Let’s now consider many PDFs in a file, imported using:
mypdfs_list <- list.files(pattern = '*.pdf')
allpdfs <- lapply(mypdfs_list, pdf_data)
Among allpdfs
, I would like to select only those pages that contain the "Limites acceptables" characters string in the top right box, e.g. as highlighted in yellow on page 5 of the pdf:
NB: selecting this specific string is the way I found to select only the pages that contain the tables of interest. Indeed, the first text pages of each pdf (the number of which may vary from one pdf to another) do not interest me so I want to discard them; e.g., in the pdf above, I want to discard the first 4 pages of text (but in another pdf, the first 3 or the first 5 would have to be removed, for example).
Using pdftools::pdf_data
, the "Limites acceptables" string is always located inside the area of coordinates x>360 & x<580 & y>26 & y<35
.
Question: is it possible, using a function (map
, lapply
or other, including e.g. filter
or other) to select only these pages (thus discarding the first text pages) among all lists from imported pdfs?
Of course open to any other approach!
Thanks
A slightly complicated solution, but it works:
# import all pdfs from the file
mypdfs_list <- list.files(pattern = '*.pdf')
allpdfs <- lapply(mypdfs_list, pdf_data)
# map nested lists to mutate 'page_ok' = 1 when fixed areas contain specific texts
allpdfs <- map(allpdfs, ~ .x %>%
map(~ mutate(., page_ok = case_when(.$x>360 & .$x<580 & .$y>26 & .$y<35 &
(.$text=="Li" | .$text=="mi") ~ 1, TRUE ~ 0))))
# map nested lists to fill 'page_ok' with 1 if this variable contains at least one value 1
allpdfs <- map(allpdfs , ~ .x %>%
map(~ mutate(., page_ok = if_else(any(.$page_ok == 1), 1, 0))))
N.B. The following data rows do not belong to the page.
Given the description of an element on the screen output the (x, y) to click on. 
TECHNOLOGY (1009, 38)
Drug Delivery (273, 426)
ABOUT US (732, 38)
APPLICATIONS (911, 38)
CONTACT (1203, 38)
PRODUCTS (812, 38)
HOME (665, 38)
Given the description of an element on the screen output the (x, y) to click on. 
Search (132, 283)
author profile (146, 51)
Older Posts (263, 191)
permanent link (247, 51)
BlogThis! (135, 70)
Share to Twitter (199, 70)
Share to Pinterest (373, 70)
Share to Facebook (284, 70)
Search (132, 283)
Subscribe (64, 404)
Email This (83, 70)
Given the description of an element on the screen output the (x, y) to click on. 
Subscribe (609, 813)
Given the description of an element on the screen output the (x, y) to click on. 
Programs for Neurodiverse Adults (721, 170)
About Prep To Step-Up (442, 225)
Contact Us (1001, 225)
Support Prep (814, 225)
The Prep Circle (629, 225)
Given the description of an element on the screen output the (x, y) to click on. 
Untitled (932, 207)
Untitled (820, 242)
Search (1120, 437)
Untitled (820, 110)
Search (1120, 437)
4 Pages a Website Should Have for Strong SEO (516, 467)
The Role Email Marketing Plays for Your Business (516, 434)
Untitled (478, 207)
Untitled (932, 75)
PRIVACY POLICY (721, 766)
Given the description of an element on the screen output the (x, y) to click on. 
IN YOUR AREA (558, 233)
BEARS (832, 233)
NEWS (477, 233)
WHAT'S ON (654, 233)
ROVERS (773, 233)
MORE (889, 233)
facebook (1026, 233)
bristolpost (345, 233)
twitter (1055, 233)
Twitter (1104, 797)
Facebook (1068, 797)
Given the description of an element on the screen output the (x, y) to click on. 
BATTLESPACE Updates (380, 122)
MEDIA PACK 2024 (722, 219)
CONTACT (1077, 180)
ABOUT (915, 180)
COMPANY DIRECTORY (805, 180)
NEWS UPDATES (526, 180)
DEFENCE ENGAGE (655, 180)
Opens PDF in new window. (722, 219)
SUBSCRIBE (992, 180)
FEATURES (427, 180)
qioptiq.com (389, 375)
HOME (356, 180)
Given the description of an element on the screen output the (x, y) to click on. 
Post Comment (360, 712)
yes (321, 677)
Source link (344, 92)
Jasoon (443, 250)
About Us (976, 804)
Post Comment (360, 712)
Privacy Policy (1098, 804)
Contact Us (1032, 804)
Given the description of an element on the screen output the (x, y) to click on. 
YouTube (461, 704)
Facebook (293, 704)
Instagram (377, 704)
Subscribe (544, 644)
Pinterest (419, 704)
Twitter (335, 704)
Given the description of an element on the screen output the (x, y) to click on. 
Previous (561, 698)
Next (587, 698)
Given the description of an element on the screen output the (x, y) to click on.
# map nested lists to keep only sublists (i.e., tibbles that correspond to pages) for which the sum of 'page_ok' is not 0
allpdfs <- map(allpdfs , ~ .x %>%
keep(~ sum(.$page_ok) != 0))
The first uninteresting text pages were thus deleted. Compare below to above RStudio screenshots: the 1st pdf has now 26 pages instead of 29, the 2nd pdf 35 pages instead of 38, the 3rd pdf 26 pages instead of 28...
I would have liked to be able to combine these 3 steps into one. Would there be a simpler solution?